Task goal » Collect every line below that contains the string "Open".

Records »
------------------------

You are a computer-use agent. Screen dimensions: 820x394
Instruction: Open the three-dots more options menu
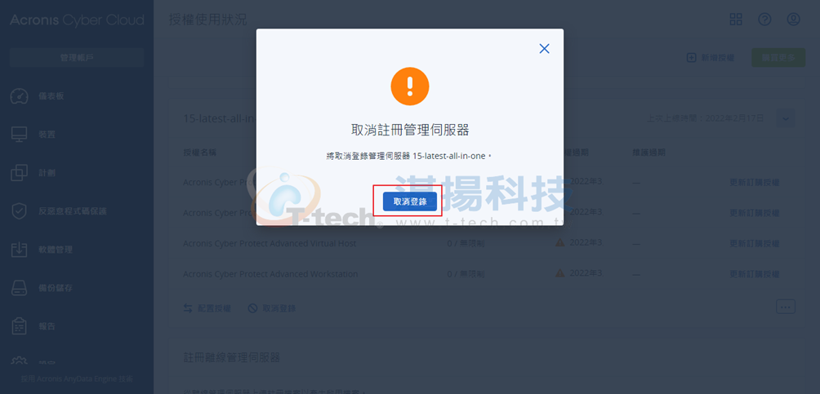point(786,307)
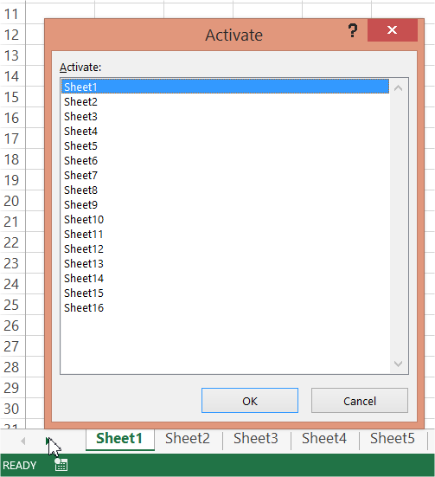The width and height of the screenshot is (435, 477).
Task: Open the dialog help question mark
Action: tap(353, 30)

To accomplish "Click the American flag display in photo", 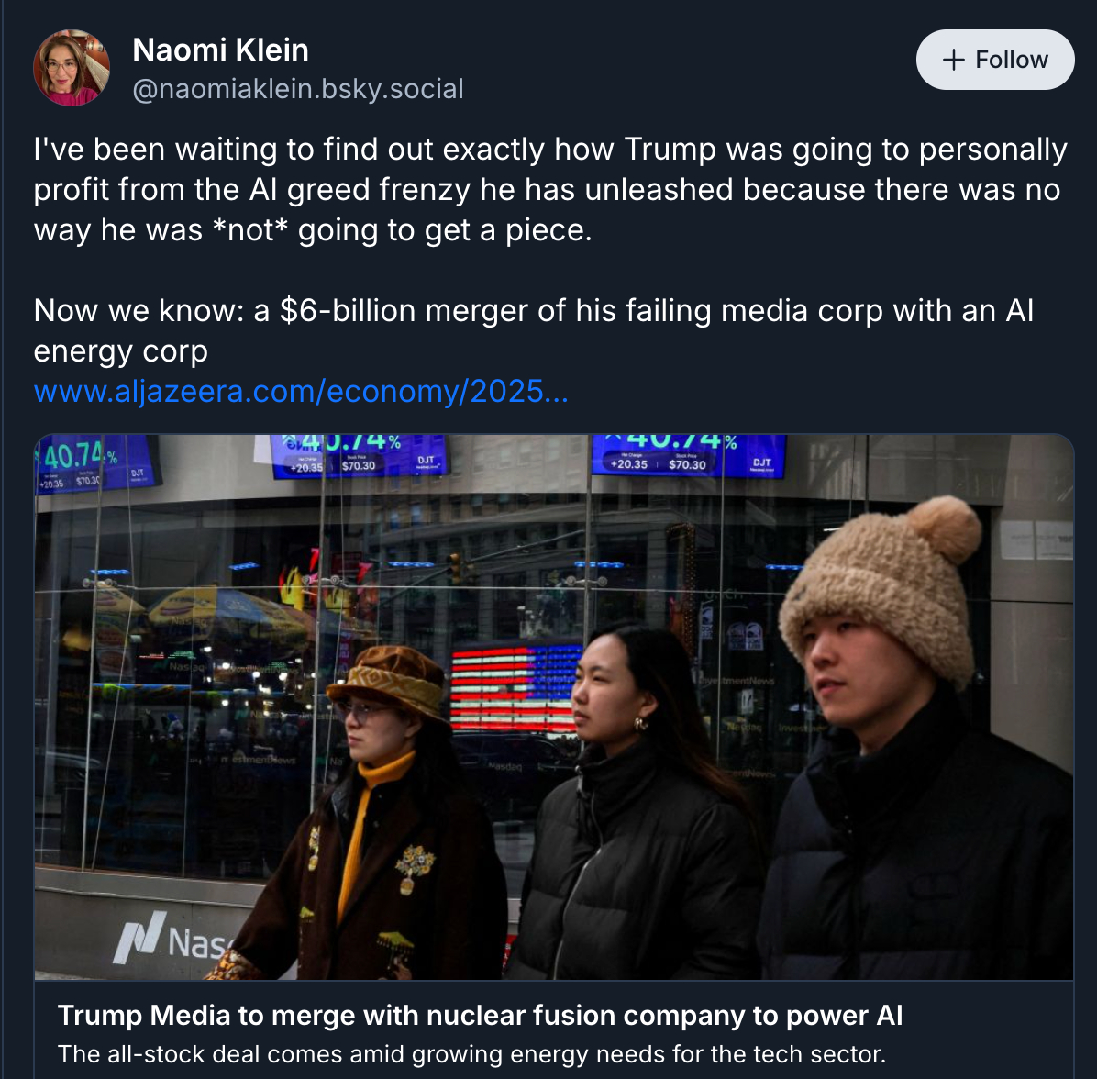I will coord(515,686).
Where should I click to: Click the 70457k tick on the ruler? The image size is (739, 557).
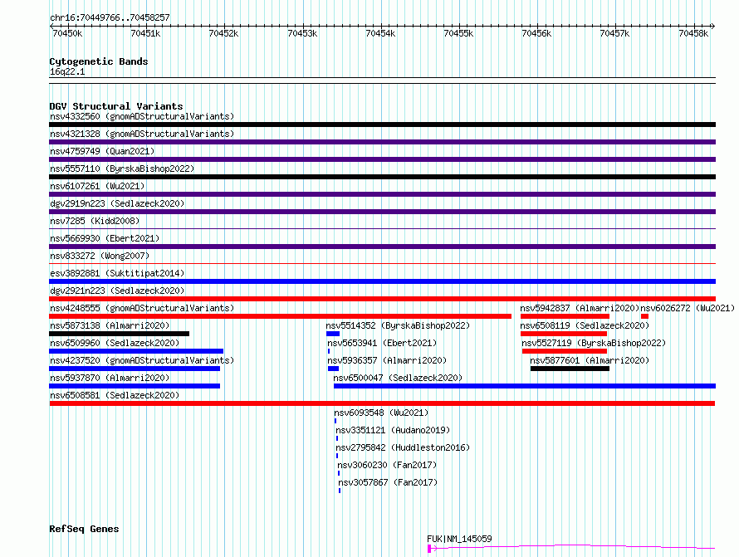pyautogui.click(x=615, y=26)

------------------------

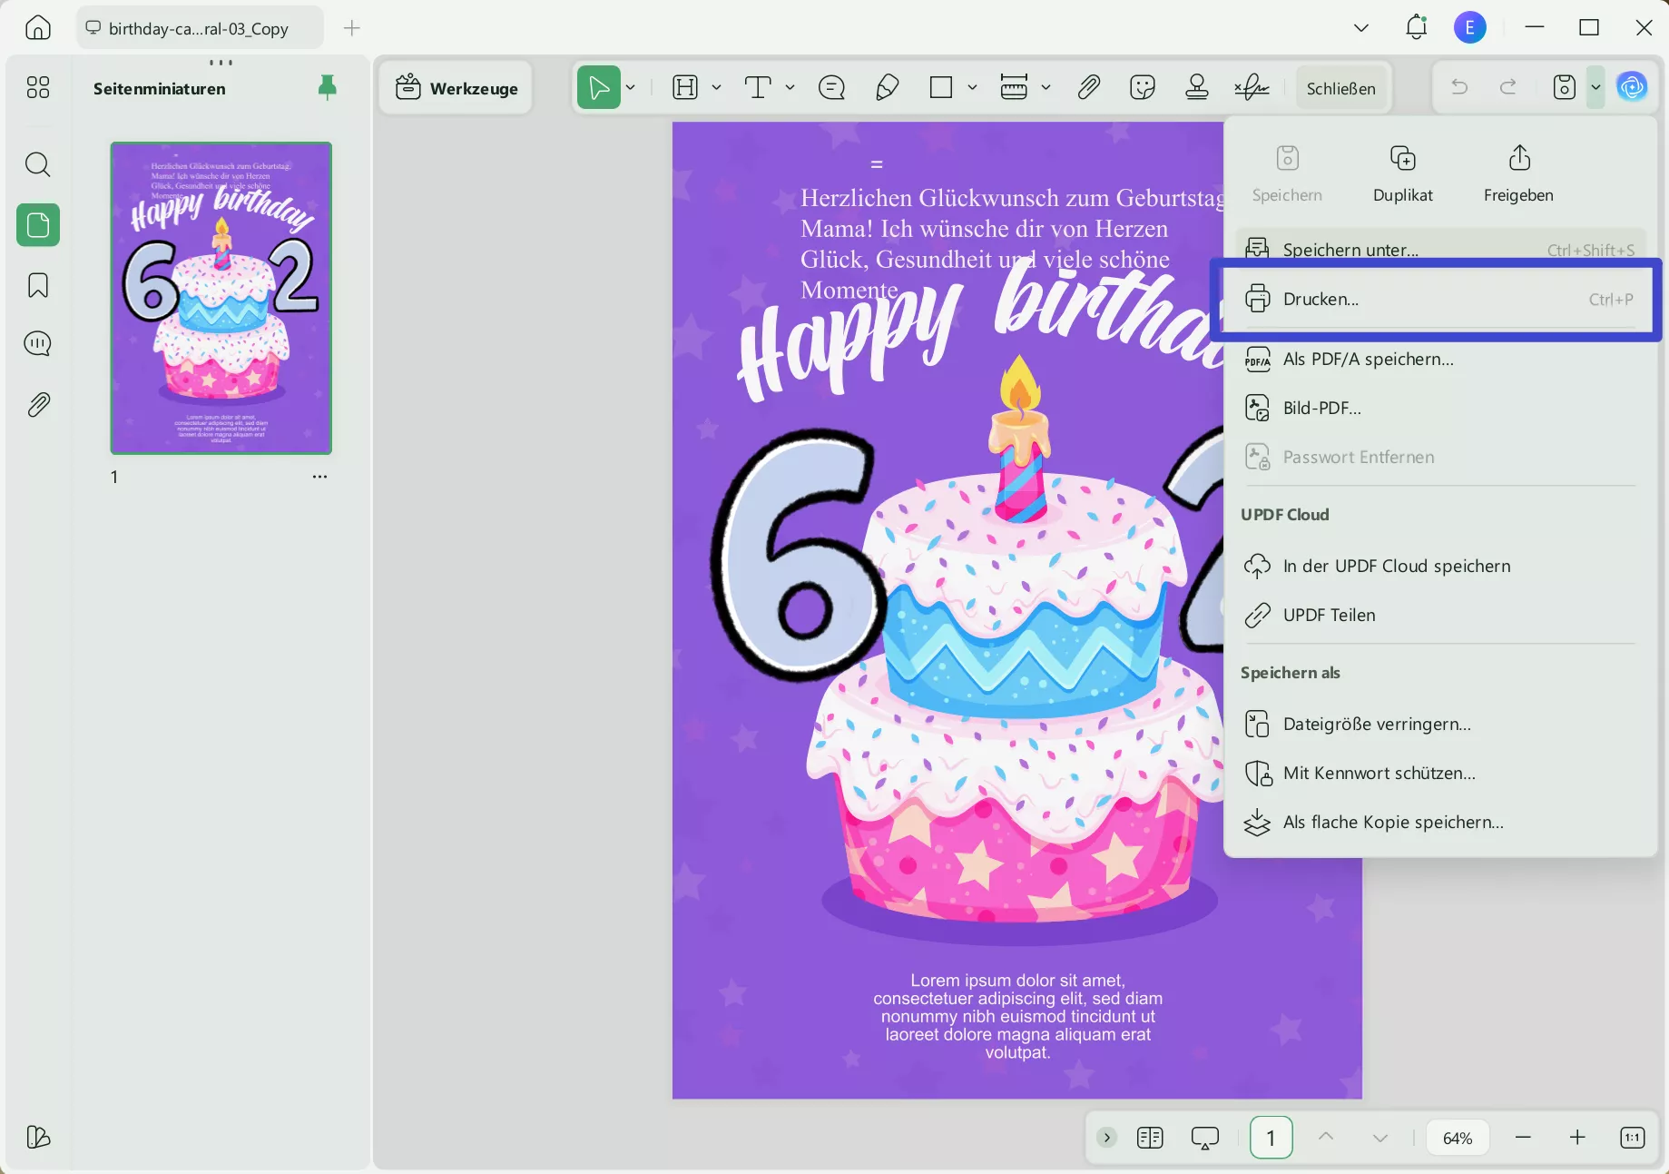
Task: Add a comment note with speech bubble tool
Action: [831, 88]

------------------------

Answer in full »
Instruction: Open the three-dots more options menu
Task: Open the dialog help question mark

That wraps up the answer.